Commissioners voted to increase transparency within the Mecklenburg County Small Business Stabilization Loan Fund his week, after our Defenders investigation found even they didn't know specifically who secured loans. Instead, a third-party they hired held all of the details. After an 8-1 vote Tuesday night, that is now changing.
In the meantime, county records show only around 40% of the small businesses that applied actually received the low-interest loans.

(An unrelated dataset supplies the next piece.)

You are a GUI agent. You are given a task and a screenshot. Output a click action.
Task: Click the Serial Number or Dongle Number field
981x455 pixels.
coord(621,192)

Economic Development Director Peter Zeiler said early in the pandemic, the approval rate was around 60%, but declined sharply as federal help started to trickle down.
"The loan applications that are coming in in the last month or two are not the same quality and have a lot of difficulty getting to the approval threshold," he said.
"Of the 563 loan applications received, 197 have received money, while another 33 remain pending, Zeiler said earlier this week.
The issue came to a head during Tuesday's Mecklenburg County Commission meeting where elected leaders said they weren't the only ones wondering exactly who collected loans.
"If you didn't get one of the loans, you want to know who did get one and why," Commissioner Trevor Fuller said.
Commissioner Vilma Leake said denied small business owners and the pulic as a whole deserve to know the specifics.
"I received three telephone calls Saturday night from three black women in business who said that they had applied three times and never got a dime..." Commissioner Leake said. "...They felt that they were overlooked."
To qualify, businesses had to meet nine requirements. County records show the top reason owners were denied related to insufficient capital to repay the loan's principal and interest.
Prior to this week, Zeiler said the county received just one complaint about the program.
"We realized at the end of it that this applicant had put the wrong incorporation date on their applications..." Zeiler said. "...They corrected the application. They received their money."
The county's loan program is credited with helping retain 900 jobs and create more than 300 others. The average loan is $28,000, according to Zeiler.